→ **INSTRUCTIONS FOR THE TASK**: Only lines holding the word "chat" are wanted. Copy them from the listing below.

###

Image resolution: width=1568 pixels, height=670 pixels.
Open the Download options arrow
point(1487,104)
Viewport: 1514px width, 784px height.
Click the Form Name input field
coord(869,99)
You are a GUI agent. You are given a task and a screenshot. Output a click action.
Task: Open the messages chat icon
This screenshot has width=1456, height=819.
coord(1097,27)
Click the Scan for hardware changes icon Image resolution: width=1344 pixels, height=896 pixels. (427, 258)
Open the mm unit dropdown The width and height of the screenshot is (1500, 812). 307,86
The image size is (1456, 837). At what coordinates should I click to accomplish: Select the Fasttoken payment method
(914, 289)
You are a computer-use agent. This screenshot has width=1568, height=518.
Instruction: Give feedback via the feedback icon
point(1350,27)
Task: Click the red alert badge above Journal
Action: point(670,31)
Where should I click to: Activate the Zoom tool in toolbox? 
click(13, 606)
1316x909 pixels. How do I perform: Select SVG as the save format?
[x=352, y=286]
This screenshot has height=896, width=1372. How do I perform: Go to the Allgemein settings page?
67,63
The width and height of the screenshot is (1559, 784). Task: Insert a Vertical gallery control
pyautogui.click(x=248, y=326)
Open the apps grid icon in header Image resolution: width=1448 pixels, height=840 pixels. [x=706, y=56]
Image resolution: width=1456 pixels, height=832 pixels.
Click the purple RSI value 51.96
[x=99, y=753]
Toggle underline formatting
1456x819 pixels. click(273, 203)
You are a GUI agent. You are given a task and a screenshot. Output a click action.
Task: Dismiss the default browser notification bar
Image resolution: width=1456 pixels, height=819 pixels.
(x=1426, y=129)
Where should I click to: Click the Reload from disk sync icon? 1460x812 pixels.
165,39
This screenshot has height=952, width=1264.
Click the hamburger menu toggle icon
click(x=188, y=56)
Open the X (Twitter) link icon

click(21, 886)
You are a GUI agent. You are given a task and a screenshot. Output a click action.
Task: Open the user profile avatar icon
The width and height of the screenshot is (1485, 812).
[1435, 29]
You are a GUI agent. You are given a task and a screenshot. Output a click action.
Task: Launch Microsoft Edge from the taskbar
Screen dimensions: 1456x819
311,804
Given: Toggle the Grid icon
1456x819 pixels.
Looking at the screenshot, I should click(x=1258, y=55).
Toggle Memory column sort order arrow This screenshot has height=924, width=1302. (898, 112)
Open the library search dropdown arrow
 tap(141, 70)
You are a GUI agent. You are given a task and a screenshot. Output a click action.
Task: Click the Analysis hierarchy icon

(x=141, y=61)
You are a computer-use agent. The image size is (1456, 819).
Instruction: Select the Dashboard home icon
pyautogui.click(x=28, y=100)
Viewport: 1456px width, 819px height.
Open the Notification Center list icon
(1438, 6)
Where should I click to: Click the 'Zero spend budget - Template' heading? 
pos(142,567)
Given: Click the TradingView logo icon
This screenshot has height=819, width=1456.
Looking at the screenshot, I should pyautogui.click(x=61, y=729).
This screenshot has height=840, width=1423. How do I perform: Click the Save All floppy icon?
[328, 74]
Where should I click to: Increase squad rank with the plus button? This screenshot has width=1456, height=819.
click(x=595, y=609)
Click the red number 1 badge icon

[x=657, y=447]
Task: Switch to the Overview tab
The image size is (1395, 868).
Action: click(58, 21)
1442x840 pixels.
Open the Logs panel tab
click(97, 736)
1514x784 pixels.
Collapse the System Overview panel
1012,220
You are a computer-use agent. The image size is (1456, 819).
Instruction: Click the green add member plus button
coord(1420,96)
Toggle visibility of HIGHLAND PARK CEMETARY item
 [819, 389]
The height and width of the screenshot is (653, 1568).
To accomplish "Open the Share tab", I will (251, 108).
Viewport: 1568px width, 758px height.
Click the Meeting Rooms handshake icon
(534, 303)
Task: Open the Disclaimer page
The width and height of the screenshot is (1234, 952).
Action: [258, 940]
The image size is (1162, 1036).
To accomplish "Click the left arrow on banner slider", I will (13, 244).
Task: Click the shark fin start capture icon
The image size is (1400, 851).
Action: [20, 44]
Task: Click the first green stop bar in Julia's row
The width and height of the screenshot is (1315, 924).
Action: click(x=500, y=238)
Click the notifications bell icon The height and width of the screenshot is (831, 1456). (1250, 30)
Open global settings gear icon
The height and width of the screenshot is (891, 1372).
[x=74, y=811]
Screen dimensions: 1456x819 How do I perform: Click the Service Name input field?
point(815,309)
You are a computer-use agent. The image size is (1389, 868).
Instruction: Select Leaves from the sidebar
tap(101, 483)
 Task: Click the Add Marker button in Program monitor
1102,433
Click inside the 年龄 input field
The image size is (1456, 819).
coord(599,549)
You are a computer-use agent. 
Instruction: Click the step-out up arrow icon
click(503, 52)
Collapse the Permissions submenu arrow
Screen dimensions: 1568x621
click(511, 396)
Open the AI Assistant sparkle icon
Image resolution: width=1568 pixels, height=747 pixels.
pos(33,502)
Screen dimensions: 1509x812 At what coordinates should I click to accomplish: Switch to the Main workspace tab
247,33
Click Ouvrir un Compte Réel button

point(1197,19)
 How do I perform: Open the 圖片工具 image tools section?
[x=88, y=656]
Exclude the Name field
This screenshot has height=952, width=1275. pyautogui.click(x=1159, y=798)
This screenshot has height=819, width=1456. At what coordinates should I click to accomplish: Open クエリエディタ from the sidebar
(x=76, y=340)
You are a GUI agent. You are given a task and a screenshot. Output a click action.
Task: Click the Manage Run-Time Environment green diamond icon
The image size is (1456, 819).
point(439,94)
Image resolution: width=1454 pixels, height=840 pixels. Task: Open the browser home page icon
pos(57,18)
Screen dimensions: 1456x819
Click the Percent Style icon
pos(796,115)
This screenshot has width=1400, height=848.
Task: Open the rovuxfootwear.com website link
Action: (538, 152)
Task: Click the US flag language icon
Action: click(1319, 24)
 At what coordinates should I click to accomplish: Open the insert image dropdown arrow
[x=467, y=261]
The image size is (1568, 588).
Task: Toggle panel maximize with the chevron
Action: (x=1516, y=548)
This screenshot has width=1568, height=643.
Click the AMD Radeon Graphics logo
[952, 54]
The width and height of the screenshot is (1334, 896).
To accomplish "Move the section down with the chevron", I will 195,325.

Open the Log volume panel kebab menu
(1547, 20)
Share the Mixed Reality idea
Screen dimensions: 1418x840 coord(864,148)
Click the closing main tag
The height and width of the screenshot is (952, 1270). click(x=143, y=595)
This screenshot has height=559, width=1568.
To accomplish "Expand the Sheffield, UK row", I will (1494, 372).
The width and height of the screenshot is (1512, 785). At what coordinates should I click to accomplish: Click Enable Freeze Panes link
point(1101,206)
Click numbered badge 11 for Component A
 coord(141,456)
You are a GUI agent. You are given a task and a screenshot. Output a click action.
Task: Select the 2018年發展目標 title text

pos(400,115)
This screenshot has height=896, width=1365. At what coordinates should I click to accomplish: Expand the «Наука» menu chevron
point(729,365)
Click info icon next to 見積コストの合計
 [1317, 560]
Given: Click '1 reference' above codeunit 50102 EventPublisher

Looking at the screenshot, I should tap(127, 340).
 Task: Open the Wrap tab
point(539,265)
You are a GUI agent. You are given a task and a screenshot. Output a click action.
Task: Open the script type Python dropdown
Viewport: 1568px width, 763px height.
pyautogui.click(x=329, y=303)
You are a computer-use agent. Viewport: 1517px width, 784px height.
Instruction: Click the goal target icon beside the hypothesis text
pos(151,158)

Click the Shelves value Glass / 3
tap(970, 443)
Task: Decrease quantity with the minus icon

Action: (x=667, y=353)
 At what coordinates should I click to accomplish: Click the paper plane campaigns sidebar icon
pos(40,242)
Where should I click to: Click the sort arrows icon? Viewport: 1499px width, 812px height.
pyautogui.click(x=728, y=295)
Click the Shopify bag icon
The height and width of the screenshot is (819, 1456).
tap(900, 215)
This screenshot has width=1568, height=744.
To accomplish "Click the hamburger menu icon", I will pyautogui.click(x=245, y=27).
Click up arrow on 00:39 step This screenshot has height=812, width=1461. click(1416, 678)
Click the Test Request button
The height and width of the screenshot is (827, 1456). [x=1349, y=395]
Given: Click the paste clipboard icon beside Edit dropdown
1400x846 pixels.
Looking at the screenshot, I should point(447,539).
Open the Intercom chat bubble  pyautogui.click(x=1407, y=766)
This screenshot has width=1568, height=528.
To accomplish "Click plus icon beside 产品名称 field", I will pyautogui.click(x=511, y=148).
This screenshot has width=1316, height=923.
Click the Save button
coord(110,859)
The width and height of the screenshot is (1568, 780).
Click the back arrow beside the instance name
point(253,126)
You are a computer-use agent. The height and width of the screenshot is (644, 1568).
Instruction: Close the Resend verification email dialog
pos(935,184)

###

→ **YOUR SOLUTION**:
Task: Open the messages chat icon
Open the Intercom chat bubble  pyautogui.click(x=1407, y=766)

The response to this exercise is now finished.